Performance Compensation
| Component | 2024 Grant | Vesting/Terms |
|---|---|---|
| Stock options (initial director grant) | Grant-date fair value: $585,598; shares outstanding as of 12/31/2024: 29,756 | Initial grant size is 29,756 options; vests over 3 years (1/3 at first anniversary, then monthly over 24 months); full acceleration upon sale of the company |
Note: Non-employee director equity awards are time-based options; no performance metrics or TSR conditions are disclosed for director compensation.
Other Directorships & Interlocks
| Company | Role | Timeframe | Interlock/Notes |
|---|---|---|---|
| None disclosed | — | — | No other current public company directorships disclosed for Dr. Sanchez |
Network note: Both Dr. Sanchez (CMO) and RAPP’s CEO (President) previously served at Cerevel Therapeutics, indicating professional overlap.
Expertise & Qualifications
- Physician-executive with psychiatry training (Yale) and deep CNS clinical development leadership at Cerevel and Otsuka.
- Academic grounding (Northwestern B.A. Psychology; M.D.) with leadership in CNS drug development societies.
Equity Ownership
| Metric | Amount | As-of / Notes |
|---|---|---|
| Beneficial ownership (common shares) | 0 shares; <1% | As of April 21, 2025; no options exercisable within 60 days (shows “—”) |
| Director stock options outstanding | 29,756 shares | As of Dec 31, 2024 (unexercised) |
| Hedging/pledging | Prohibited for directors by policy | Short sales, derivatives, hedging, and pledging are expressly prohibited |
| Ownership guidelines | Not disclosed | No director stock ownership guidelines disclosed in proxy |
Related-Party Exposure and Conflicts
- Related-party transactions disclosed involve ARCH, JJDC/Janssen, Third Rock, Sofinnova, Cormorant, Fidelity, and others; no transactions involving Dr.

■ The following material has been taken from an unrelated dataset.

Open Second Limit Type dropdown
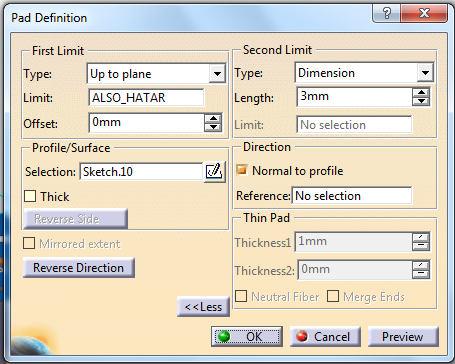The height and width of the screenshot is (364, 455). pyautogui.click(x=425, y=73)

Sanchez are identified.
- Compensation consultant (Aon) engaged by the Compensation Committee deemed independent after conflict assessment.

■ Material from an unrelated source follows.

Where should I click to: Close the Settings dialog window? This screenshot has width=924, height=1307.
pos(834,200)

Compensation Committee Analysis
- Members: Healy (Chair), Maraganore, Perez, Sanchez (all non-employee directors).
- Scope includes executive and director pay, equity plans, severance/change-in-control protections, and succession planning.
- Independent consultant Aon retained; committee determined no conflicts of interest.
Governance Assessment
- Strengths: Independent director; relevant CNS clinical expertise; active on Compensation and Science & Technology committees; board structure separates Chair and CEO; formal clawback policy adopted; prohibitions on hedging/pledging enhance alignment; regular executive sessions.
- Alignment considerations: No beneficial ownership reported as of Apr 21, 2025 (early tenure); equity awards are time-based (no disclosed performance conditions) though they provide upside with shareholders.
- Potential interlocks: Professional overlap with RAPP CEO from Cerevel; not a disclosed related-party transaction but relevant network tie for information flow.
- Change-in-control terms: Director option awards accelerate in full upon a sale of the company (could be viewed as a governance consideration for transaction incentives).